'Tifosi'
El pasado martes la embocadura del Callejón del Tinte con Mina estaba llena de jóvenes europeos que seguían por televisión el partido de la Eurocopa entre Italia y Francia. Claramente mandaban los tifosi que, con la bandera italiana pintada en la mejilla, imponían su griterío y consignas en una jerga guiritana aprendida en La Caleta con sorprendente rapidez. La mezcolanza de estudiantes Erasmus y gaditanos trasmitía una beatífica sensación: la de estar, por fin, en el corazón de Europa.
Actualizado:Acompañaba la luz, que a esa hora se coloca en el eje de la Calle Enrique de las Marinas y lanza su último rayo dorado y amable hasta las rejas de la Escuela de Artes.

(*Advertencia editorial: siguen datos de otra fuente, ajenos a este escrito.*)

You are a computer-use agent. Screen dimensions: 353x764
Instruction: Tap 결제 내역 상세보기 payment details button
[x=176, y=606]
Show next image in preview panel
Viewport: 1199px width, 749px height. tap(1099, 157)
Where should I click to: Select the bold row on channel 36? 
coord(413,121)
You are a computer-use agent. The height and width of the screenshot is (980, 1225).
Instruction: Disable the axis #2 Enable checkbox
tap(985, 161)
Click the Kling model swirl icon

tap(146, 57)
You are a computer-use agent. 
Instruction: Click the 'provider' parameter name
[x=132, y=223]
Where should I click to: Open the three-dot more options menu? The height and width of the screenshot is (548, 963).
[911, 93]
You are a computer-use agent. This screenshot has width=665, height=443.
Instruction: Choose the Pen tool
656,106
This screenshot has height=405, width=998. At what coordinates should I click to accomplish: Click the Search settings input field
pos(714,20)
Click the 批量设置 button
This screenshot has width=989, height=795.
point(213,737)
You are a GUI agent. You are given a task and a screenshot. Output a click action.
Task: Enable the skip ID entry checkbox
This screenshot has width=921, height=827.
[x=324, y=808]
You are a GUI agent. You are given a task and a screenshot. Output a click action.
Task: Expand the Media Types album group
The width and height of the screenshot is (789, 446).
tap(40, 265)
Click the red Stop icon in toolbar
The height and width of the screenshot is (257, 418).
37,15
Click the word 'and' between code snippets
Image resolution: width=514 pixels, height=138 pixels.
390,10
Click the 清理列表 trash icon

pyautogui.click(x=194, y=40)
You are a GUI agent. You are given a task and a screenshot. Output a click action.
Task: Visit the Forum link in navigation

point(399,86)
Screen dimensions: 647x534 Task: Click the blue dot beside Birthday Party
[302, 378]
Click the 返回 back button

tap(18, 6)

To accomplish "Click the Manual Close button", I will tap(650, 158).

Los paseantes, cegados momentáneamente al doblar la esquina, proyectaban larguísimas sombras sobre los adoquines, creando una atmósfera de paz que, para mí, en ese momento, resumían el espíritu de un continente unido.
Escribo esto a la luz de las sabias y rigurosas palabras de un europeo, el búlgaro Todorov, que hablaba el jueves sobre las señas de identidad de Europa en el Monasterio de Yuste (donde murió Carlos I de España y V de Alemania). Decía el reciente Premio Príncipe de Asturias de las Ciencias Sociales que «la identidad europea se basa en la renuncia a la violencia». Volví entonces a la escena de la Eurocopa de la Plaza de Mina, la celebración del mestizaje entre los pueblos que canalizan las inevitables rencillas en el terreno de juego donde 22 hombres en calzones corren detrás de un balón. Predominaban entre los jóvenes los italianos, franceses y alemanes, nietos probablemente de europeos que se veían como enemigos desde la línea Maginot, bajo la lluvia fría de la noche, iluminados momentáneamente por el resplandor de los cañones. Por ello el fútbol, y en concreto la Eurocopa, son un símbolo de este continente que busca su identidad hilvanando puntos de encuentro que permitan ir superando las viejas fronteras y olvidando rencores. El fútbol es siempre fiesta y por ello es una necedad convertirlo en un terreno de violencia, aunque sea verbal, entre pueblos, sean municipios de la misma provincia o naciones europeas.
Europa se construye lentamente, con retrocesos (jornada de 65 horas o la «Directiva de la vergüenza» contra los inmigrantes) y avances (Tribunal internacional, euro, Fondos de codesarrollo, etc.). Con clamorosas carencias (un espacio social y de seguridad común) y desagradecidos egoísmos (como la negativa a ratificar el Tratado de Lisboa de la ahora rica, gracias a la ayuda de Europa, Irlanda)
Se avanza cuando se reivindica en los libros de texto a los músicos, escritores o políticos que conforman la identidad cultural europea o se premia, como ésta semana, a Todorov o a Simone Veil (convencida europeísta, a pesar de Auschwitz), recalcando como dice el primero que «el pluralismo de los orígenes y la apertura a los otros se convirtieron en la marca de Europa». No sé ustedes, pero yo, viendo crecer a mis hijas, cada vez me siento más europeo, sin, por ello, perder un ápice de otras identidades. Son sinergias que suman, no restan. Lo que traducido resulta que, aunque no tengo edad para pintarme la rojigualda en la mejilla, no me avergonzaré si se me escapa esta noche algún grito cuando Villa toque el cielo con la punta del pie.